## TEXTE
- - - - -

L’AUTRE LANGUE DES SIGNES
De mains en mains
Souffrant de surdité, j’attache aux mains une attention qui flirte avec le fétichisme : l’individu peut libérer dans une gestuelle faite de rituels une grande place à l’imaginaire. Un cadrage serré permet, en isolant les mains, de les marginaliser dans les gestes les plus simples du quotidien. Elles fourmillent alors d’indices et constituent un langage non-verbal. De mon point de vue, le motif des mains recense l’expression même du désir. Un désir d’altérité qui circulerait, comme sur un fil, de mains en mains.
« Il parait que ça rend sourd ! »
Il n’y a pas de remède pour lutter contre les symptômes de la maladie de Ménière. Elle m’accompagne depuis des années. Je souffre de vertiges plus ou moins récurrents et d’acouphènes en permanence. Totalement sourd de l’oreille droite, j’ai longtemps compensé avec celle de gauche. Et ce léger handicap faisait partie de moi. Mon audition baissait petit à petit, je m’en accommodais.

- - - - -

## TÂCHE A
Citez le texte à partir de « Il n’y a pas » jusqu'à « je m’en accommodais. ».
## TÂCHE B
D'après le texte, de quelle maladie la personne qui écrit souffre-t-elle ?

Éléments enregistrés
- - - - -

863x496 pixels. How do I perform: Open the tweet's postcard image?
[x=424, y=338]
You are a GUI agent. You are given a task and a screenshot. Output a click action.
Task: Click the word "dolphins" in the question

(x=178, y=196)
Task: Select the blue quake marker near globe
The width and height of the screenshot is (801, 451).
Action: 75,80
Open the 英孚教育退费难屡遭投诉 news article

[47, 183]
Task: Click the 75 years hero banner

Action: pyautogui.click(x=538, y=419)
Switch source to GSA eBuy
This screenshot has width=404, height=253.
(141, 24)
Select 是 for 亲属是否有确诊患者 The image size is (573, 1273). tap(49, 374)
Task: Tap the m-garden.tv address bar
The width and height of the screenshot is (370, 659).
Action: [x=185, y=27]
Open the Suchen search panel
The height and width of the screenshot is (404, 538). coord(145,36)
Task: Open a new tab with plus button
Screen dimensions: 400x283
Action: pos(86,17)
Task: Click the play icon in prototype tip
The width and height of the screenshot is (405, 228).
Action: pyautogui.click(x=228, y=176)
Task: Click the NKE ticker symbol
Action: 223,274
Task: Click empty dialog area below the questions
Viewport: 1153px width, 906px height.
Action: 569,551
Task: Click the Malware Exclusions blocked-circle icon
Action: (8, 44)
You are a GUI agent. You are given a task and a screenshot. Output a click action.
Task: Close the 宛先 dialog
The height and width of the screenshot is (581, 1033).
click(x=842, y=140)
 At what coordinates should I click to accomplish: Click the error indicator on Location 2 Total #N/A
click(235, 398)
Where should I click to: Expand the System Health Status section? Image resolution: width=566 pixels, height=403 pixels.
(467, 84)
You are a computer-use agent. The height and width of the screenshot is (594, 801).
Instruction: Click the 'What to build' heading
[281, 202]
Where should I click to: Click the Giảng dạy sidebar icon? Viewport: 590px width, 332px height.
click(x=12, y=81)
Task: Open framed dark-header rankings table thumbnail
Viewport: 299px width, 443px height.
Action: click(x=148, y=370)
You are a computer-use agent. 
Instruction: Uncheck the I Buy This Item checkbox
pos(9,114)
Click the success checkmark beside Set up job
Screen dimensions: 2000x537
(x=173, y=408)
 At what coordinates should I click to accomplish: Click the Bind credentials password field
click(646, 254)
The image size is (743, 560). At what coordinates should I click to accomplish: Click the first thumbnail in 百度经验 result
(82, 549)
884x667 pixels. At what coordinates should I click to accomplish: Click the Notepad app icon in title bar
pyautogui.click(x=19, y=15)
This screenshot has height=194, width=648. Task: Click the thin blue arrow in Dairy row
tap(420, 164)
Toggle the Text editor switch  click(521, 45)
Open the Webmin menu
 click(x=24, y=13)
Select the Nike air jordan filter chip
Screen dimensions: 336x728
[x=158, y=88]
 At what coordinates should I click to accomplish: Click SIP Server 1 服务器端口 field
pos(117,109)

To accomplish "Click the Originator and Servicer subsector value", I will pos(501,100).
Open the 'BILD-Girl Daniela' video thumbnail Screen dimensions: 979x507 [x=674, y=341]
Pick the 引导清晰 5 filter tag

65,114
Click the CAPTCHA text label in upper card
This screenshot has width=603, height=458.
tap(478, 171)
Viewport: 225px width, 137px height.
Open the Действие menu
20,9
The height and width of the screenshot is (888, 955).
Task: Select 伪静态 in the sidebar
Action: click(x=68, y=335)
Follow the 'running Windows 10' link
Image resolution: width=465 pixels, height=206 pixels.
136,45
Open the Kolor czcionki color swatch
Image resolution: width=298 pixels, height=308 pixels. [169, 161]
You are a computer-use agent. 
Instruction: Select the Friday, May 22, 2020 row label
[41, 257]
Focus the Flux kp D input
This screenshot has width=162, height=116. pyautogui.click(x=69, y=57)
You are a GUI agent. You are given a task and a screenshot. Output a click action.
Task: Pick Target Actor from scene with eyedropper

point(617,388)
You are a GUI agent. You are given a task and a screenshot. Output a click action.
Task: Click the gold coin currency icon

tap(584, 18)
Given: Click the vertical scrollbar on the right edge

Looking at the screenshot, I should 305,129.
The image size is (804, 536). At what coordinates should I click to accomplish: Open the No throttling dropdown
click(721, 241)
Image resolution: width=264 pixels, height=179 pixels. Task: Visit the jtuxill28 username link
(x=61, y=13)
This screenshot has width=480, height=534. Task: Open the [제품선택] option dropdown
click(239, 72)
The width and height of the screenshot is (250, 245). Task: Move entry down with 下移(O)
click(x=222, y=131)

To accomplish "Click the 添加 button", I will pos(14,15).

- - - - -

## RÉPONSE ATTENDUE A
Il n’y a pas de remède pour lutter contre les symptômes de la maladie de Ménière. Elle m’accompagne depuis des années. Je souffre de vertiges plus ou moins récurrents et d’acouphènes en permanence. Totalement sourd de l’oreille droite, j’ai longtemps compensé avec celle de gauche. Et ce léger handicap faisait partie de moi. Mon audition baissait petit à petit, je m’en accommodais.

## RÉPONSE ATTENDUE B
De la maladie de Ménière.